DOCUMENT TEXT:
************

Significance. If the charge assignments prove reliable, the dataset would provide a large-scale, experimentally grounded resource for high-throughput computational screening and data-driven design of transition-metal ligands, directly addressing the frequent absence of charge information in crystallographic databases. The transparency around inference limits, the purity metric, and the linkage to functional applications strengthen its potential utility as a foundation for ligand-property modeling.

major comments (2)
  1. [Abstract and methods (iterative charge-balancing workflow)] Abstract and workflow description: the central claim that the iterative consensus approach 'confidently assign[s]' net charges to 66,810 ligands rests on propagation from homoleptic to heteroleptic environments, yet no quantitative validation (e.g., error rates on a held-out set of ligands with independently known charges, or agreement statistics against a gold-standard subset) is reported; the purity metric is defined but its correlation with actual accuracy is not demonstrated, leaving the 'accurate' descriptor unsupported by numerical evidence.
  2. [Methods (iterative propagation to heteroleptic environments)] Section describing heteroleptic propagation: the assumption that consensus across crystallographic observations reliably infers charges when direct information is unavailable is load-bearing for the dataset size and utility, but the manuscript provides no systematic quantification of inconsistency rates or failure modes specific to mixed-ligand complexes, which could undermine the weakest assumption identified in the review.
minor comments (1)
  1. [Results] The manuscript would benefit from explicit statements of the total number of unique ligands before and after filtering, and from a table summarizing the distribution of assigned charges and purity scores.

Simulated Author's Rebuttal

2 responses · 1 unresolved

We thank the referee for their constructive feedback on the BOS-Lig dataset manuscript. The comments highlight important aspects of validation for the charge assignment workflow. We address each major comment below and will incorporate additional quantitative analyses in the revised version to better support the reliability claims.

read point-by-point responses
  1. Referee: Abstract and methods (iterative charge-balancing workflow)] Abstract and workflow description: the central claim that the iterative consensus approach 'confidently assign[s]' net charges to 66,810 ligands rests on propagation from homoleptic to heteroleptic environments, yet no quantitative validation (e.g., error rates on a held-out set of ligands with independently known charges, or agreement statistics against a gold-standard subset) is reported; the purity metric is defined but its correlation with actual accuracy is not demonstrated, leaving the 'accurate' descriptor unsupported by numerical evidence.

    Authors: We agree that the manuscript would benefit from stronger numerical support for the charge assignments. A comprehensive external gold-standard dataset of independently verified ligand charges does not exist in the literature, which precludes a traditional held-out validation with known error rates. However, we will revise the manuscript to include internal agreement statistics: the fraction of ligands assigned directly from homoleptic complexes versus those inferred via propagation, and the rate at which consensus resolves conflicts. We will also add an analysis demonstrating the purity metric's correlation with observed inconsistencies (e.g., higher conflict frequency for low-purity assignments). These changes will be placed in the Methods and Results sections, and the abstract wording will be adjusted for precision. revision: partial

  2. Referee: [Methods (iterative propagation to heteroleptic environments)] Section describing heteroleptic propagation: the assumption that consensus across crystallographic observations reliably infers charges when direct information is unavailable is load-bearing for the dataset size and utility, but the manuscript provides no systematic quantification of inconsistency rates or failure modes specific to mixed-ligand complexes, which could undermine the weakest assumption identified in the review.

************

Rows on where targets appear:
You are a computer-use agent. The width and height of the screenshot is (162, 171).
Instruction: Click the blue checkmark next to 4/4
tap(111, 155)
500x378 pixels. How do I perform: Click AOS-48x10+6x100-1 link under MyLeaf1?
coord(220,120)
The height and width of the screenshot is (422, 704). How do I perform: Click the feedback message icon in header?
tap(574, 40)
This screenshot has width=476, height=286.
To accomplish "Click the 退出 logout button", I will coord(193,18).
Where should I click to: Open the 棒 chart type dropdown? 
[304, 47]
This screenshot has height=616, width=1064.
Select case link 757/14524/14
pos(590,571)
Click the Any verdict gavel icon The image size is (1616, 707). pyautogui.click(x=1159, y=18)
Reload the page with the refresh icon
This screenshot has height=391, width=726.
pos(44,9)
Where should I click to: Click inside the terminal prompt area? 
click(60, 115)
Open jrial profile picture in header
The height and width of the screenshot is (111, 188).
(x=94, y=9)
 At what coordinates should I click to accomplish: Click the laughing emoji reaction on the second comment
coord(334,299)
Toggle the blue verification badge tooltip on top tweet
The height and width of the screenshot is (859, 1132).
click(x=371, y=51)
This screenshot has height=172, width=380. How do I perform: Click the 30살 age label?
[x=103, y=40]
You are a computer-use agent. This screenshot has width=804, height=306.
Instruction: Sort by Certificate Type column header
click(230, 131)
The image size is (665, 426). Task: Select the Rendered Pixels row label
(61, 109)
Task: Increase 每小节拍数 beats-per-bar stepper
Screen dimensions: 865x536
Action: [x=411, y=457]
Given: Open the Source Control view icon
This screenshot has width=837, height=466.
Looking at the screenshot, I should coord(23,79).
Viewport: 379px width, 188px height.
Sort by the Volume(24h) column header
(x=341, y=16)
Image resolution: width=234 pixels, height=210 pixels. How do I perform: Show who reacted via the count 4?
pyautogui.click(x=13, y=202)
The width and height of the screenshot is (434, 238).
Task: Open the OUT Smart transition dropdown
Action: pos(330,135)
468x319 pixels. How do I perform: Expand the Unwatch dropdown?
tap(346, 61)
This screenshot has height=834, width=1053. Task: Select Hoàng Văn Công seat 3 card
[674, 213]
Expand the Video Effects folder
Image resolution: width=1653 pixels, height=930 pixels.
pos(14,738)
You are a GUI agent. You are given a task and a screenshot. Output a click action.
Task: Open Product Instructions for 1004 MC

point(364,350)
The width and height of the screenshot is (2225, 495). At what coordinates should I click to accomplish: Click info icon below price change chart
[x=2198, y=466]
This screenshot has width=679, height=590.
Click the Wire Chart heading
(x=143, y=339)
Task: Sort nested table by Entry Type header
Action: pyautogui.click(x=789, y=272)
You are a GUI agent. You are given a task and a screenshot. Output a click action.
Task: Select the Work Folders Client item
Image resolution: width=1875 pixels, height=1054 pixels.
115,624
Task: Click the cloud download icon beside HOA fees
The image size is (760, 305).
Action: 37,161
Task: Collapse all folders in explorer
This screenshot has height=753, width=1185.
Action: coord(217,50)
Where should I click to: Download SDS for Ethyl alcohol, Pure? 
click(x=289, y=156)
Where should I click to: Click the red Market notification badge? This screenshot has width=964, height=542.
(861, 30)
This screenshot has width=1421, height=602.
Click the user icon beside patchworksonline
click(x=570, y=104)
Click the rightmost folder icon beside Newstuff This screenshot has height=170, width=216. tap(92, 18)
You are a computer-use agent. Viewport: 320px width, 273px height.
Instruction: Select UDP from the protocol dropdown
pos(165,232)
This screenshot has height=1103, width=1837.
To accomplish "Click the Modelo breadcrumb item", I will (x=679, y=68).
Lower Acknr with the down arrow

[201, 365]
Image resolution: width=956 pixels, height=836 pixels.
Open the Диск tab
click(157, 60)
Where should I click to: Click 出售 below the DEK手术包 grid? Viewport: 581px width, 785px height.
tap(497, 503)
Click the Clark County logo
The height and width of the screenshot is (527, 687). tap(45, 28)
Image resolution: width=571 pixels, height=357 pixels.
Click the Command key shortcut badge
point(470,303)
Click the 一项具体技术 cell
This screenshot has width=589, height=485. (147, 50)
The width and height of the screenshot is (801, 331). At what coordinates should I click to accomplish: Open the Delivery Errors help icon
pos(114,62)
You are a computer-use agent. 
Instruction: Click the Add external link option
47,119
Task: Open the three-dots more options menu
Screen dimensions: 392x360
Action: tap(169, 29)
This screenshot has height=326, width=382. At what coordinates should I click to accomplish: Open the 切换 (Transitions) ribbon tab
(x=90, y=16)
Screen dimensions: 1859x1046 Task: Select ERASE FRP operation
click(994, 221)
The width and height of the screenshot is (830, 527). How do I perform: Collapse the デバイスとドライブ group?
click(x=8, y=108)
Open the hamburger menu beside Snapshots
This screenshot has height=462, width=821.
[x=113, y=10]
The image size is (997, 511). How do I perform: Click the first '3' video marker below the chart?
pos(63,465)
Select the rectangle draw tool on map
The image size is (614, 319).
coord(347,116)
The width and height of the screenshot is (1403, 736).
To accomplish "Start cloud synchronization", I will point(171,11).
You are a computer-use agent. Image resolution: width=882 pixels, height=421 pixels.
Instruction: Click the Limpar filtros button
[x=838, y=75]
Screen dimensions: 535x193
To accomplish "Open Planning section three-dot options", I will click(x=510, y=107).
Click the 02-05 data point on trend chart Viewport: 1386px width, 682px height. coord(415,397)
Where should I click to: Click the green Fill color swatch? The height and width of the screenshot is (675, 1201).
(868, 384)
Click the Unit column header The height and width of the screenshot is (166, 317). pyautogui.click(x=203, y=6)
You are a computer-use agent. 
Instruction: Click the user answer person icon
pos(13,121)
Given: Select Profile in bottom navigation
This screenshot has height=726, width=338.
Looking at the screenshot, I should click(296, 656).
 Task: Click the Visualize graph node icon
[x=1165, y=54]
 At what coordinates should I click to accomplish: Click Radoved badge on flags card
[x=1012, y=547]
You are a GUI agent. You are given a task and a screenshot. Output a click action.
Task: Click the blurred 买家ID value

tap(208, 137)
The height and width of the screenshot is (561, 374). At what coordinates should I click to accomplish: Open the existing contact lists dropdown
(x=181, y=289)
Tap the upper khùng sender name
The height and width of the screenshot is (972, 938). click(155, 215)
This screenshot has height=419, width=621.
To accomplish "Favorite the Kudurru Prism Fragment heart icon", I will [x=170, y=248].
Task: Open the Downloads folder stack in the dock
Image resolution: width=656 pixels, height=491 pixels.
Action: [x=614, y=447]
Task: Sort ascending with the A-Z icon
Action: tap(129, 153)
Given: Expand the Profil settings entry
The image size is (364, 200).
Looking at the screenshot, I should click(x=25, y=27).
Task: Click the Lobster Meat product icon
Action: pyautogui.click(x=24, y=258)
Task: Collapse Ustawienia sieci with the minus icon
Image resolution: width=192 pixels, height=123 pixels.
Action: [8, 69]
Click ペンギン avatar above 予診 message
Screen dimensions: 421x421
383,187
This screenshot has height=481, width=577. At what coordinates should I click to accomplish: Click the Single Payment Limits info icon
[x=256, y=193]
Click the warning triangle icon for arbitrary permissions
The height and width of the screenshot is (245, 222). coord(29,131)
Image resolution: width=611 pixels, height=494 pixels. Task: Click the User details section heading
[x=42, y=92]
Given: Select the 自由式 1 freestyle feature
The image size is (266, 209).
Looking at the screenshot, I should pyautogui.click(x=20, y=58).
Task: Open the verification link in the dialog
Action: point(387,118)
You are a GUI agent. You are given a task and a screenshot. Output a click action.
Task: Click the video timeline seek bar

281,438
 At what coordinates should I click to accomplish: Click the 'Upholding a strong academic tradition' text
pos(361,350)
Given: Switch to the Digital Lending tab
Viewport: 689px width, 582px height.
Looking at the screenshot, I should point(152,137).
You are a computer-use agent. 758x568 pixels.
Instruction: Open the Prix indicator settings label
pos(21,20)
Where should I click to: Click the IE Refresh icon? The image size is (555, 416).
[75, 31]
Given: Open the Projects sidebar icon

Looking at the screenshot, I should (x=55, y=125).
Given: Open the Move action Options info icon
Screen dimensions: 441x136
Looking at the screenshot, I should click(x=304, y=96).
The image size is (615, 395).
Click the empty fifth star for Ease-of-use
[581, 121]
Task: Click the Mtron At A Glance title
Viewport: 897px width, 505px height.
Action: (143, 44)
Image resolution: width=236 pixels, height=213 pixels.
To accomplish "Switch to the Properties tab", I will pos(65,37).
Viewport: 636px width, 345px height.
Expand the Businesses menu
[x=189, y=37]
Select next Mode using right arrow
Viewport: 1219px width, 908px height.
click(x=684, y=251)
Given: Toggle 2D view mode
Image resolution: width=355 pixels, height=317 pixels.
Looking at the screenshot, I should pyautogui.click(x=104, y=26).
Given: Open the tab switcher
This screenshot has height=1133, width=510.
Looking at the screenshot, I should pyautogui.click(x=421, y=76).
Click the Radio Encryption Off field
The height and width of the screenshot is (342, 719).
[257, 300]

************

DIRECTIVES:
**1)** In the peer review text, reproduce the stretch from "2. [Methods (iterative" through "and purity scores.", substituting "mixed-ligand compounds" for "mixed-ligand complexes".
**2)** Can you condense the paragraph of the peer review text beginning "We agree that the manuscript would benefit" into a short bulleted list that keeps its main facts?
**3)** In the peer review text, how many ligands is the iterative consensus approach said to assign net charges to?

RESULTS:
**1)**
2. [Methods (iterative propagation to heteroleptic environments)] Section describing heteroleptic propagation: the assumption that consensus across crystallographic observations reliably infers charges when direct information is unavailable is load-bearing for the dataset size and utility, but the manuscript provides no systematic quantification of inconsistency rates or failure modes specific to mixed-ligand compounds, which could undermine the weakest assumption identified in the review.
minor comments (1)
  1. [Results] The manuscript would benefit from explicit statements of the total number of unique ligands before and after filtering, and from a table summarizing the distribution of assigned charges and purity scores.

**2)**
- The authors agree the charge assignments need stronger numerical support.
- No external gold-standard dataset of independently verified ligand charges exists, so a traditional held-out validation with known error rates is not possible.
- The revision will add internal agreement statistics: the fraction of ligands assigned directly from homoleptic complexes versus those inferred via propagation, and the rate at which consensus resolves conflicts.
- It will also add an analysis showing how the purity metric correlates with observed inconsistencies.
- These additions will go in the Methods and Results sections, and the abstract wording will be adjusted for precision.
- The revision is marked as partial.

**3)** 66,810 ligands.